Cómo hacer una salsa de ajo y miel

La salsa de ajo y miel es, básicamente, lo que implica su nombre: una salsa que tiene gusto a miel y ajo. Esta salsa es muy popular en Canadá y el norte de los Estados Unidos y se utiliza generalmente sobre las alitas de pollo. Es una excelente opción para aquellos que no disfrutan de las salsas picantes, o aquellos que simplemente quieres probar algo diferente. La salsa es muy fácil de preparar y te llevará menos de 30 minutos.
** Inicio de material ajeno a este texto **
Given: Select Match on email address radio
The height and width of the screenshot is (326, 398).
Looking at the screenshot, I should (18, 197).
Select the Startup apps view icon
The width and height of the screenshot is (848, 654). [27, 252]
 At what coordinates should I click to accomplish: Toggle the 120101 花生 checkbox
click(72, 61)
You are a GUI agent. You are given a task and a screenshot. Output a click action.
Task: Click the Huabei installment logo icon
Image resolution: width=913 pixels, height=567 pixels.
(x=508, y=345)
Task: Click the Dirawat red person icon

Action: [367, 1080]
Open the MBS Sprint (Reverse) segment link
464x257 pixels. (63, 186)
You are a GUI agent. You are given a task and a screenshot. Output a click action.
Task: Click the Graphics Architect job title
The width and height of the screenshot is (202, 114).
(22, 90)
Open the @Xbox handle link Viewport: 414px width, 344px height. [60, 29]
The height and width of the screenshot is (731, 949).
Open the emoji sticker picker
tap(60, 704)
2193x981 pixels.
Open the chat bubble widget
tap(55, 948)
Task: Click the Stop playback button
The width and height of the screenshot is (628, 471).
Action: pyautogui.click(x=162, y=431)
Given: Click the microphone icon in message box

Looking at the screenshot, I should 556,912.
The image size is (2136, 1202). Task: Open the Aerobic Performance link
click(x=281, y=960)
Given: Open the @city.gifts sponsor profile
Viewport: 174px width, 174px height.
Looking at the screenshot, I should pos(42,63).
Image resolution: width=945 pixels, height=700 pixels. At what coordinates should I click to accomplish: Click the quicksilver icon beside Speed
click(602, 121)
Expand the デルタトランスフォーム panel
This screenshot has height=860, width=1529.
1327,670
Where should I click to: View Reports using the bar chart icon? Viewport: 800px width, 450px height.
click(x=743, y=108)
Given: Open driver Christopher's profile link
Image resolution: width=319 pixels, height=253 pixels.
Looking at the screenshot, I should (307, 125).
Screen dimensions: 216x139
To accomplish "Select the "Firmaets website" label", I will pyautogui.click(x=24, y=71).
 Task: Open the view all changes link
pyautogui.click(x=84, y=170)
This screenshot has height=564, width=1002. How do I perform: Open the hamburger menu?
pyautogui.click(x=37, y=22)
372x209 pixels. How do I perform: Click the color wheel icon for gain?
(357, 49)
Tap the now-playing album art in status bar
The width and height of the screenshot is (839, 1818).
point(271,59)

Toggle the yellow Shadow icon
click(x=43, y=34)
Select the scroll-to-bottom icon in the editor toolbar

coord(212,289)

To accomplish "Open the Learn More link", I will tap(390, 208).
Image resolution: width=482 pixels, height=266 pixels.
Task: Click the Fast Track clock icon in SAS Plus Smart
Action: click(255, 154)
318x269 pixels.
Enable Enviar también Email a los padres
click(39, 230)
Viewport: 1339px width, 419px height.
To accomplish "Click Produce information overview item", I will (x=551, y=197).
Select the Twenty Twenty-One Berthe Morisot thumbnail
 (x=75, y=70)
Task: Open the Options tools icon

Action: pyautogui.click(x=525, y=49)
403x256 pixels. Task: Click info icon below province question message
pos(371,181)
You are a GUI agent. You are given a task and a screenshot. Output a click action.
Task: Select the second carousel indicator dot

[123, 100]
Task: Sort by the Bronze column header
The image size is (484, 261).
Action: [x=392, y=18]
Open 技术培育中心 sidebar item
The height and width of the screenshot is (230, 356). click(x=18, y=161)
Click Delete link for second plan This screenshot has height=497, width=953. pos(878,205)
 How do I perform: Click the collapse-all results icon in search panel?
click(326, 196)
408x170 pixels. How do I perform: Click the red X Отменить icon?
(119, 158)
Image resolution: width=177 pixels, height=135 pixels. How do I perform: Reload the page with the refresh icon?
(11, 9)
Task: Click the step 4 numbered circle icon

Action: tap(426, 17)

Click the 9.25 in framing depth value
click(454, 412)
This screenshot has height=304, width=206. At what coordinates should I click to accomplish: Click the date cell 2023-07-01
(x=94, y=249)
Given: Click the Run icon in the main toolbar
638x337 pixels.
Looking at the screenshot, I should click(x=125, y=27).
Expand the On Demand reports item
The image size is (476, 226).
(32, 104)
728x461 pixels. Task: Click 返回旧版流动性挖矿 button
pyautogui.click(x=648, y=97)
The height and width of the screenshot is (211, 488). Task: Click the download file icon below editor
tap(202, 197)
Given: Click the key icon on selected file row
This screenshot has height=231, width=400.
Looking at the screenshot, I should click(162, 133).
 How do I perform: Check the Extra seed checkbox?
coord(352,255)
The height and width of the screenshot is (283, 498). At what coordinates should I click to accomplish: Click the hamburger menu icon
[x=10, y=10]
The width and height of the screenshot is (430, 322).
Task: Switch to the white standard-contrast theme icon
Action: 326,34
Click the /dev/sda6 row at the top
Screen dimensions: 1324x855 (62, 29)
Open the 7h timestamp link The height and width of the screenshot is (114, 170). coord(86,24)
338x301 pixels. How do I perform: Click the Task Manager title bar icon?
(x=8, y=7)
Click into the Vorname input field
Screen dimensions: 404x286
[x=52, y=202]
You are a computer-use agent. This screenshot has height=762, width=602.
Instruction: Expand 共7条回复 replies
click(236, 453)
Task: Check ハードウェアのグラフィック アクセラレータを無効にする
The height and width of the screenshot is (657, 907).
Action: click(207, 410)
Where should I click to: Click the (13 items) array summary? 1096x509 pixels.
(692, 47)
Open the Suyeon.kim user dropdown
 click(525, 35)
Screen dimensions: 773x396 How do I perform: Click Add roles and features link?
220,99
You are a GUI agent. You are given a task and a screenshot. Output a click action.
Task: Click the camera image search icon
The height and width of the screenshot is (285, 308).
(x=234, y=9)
Coloca la manteca en una cacerola pequeña y apóyala sobre un fuego intermedio. Una vez que la manteca se haya derretido, agrégale el ajo y déjalo cocinar por 2 minutos. Revuelve siempre.

Agrégale la miel, el caldo de pollo, la salsa de soja y el azúcar negra. Mezcla hasta que consigas una textura uniforme.

Llévalo a su primer hervor y luego reduce la temperatura del fuego. Déjalo hervir durante 10 minutos a fuego lento, sin cubrir.

Coloca la maicena en una taza o bowl y agrégale 1 cucharada de agua. Mézclalo con un tenedor hasta que no hayan grumos. Si es necesario, ajusta la cantidad de agua para disolverla por completo.

Vierte la maicena en forma gradual dentro de la mezcla. Llévalo a hervir durante 5 y 10 minutos, o hasta que la salsa se espese. Revuelve durante todo el proceso.

Aplica la salsa sobre las alitas de pollo, albóndigas o costillas; también puedes usarla como aderezo para las patitas de pollo o para comer con arroz.